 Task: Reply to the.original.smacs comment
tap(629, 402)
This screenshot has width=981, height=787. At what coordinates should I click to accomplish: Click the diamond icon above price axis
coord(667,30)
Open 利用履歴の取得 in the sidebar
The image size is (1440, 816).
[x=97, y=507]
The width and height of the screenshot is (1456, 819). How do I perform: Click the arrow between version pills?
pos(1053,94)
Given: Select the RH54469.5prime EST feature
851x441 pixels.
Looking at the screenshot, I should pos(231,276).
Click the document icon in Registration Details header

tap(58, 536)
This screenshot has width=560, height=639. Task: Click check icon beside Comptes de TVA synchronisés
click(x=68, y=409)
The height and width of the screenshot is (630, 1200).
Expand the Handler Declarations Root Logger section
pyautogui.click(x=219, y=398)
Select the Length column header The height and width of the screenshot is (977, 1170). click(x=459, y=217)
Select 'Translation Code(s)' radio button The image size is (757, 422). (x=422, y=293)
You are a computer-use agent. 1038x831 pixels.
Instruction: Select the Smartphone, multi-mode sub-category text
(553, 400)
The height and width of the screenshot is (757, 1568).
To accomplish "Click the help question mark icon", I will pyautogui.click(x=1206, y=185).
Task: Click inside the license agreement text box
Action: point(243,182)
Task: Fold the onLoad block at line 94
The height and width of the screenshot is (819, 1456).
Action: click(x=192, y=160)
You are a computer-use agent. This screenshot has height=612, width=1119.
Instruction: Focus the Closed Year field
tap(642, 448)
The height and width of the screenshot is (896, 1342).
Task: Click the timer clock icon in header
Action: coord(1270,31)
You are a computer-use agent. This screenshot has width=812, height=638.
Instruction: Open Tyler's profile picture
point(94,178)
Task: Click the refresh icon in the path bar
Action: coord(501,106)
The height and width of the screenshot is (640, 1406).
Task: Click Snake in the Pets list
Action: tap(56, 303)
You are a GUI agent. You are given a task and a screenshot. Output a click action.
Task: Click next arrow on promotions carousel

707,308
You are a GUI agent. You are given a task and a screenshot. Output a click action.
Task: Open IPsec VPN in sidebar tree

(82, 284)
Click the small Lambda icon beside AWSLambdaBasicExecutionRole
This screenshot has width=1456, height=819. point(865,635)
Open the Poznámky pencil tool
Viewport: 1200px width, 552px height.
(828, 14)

+ + + +

Given instruction: Duplicate all of the material above verbatim, line for line.

Exercise response:
 Task: Reply to the.original.smacs comment
tap(629, 402)
This screenshot has width=981, height=787. At what coordinates should I click to accomplish: Click the diamond icon above price axis
coord(667,30)
Open 利用履歴の取得 in the sidebar
The image size is (1440, 816).
[x=97, y=507]
The width and height of the screenshot is (1456, 819). How do I perform: Click the arrow between version pills?
pos(1053,94)
Given: Select the RH54469.5prime EST feature
851x441 pixels.
Looking at the screenshot, I should pos(231,276).
Click the document icon in Registration Details header

tap(58, 536)
This screenshot has width=560, height=639. Task: Click check icon beside Comptes de TVA synchronisés
click(x=68, y=409)
The height and width of the screenshot is (630, 1200).
Expand the Handler Declarations Root Logger section
pyautogui.click(x=219, y=398)
Select the Length column header The height and width of the screenshot is (977, 1170). click(x=459, y=217)
Select 'Translation Code(s)' radio button The image size is (757, 422). (x=422, y=293)
You are a computer-use agent. 1038x831 pixels.
Instruction: Select the Smartphone, multi-mode sub-category text
(553, 400)
The height and width of the screenshot is (757, 1568).
To accomplish "Click the help question mark icon", I will pyautogui.click(x=1206, y=185).
Task: Click inside the license agreement text box
Action: point(243,182)
Task: Fold the onLoad block at line 94
The height and width of the screenshot is (819, 1456).
Action: click(x=192, y=160)
You are a computer-use agent. This screenshot has height=612, width=1119.
Instruction: Focus the Closed Year field
tap(642, 448)
The height and width of the screenshot is (896, 1342).
Task: Click the timer clock icon in header
Action: coord(1270,31)
You are a computer-use agent. This screenshot has width=812, height=638.
Instruction: Open Tyler's profile picture
point(94,178)
Task: Click the refresh icon in the path bar
Action: coord(501,106)
The height and width of the screenshot is (640, 1406).
Task: Click Snake in the Pets list
Action: tap(56, 303)
You are a GUI agent. You are given a task and a screenshot. Output a click action.
Task: Click next arrow on promotions carousel

707,308
You are a GUI agent. You are given a task and a screenshot. Output a click action.
Task: Open IPsec VPN in sidebar tree

(82, 284)
Click the small Lambda icon beside AWSLambdaBasicExecutionRole
This screenshot has width=1456, height=819. point(865,635)
Open the Poznámky pencil tool
Viewport: 1200px width, 552px height.
(828, 14)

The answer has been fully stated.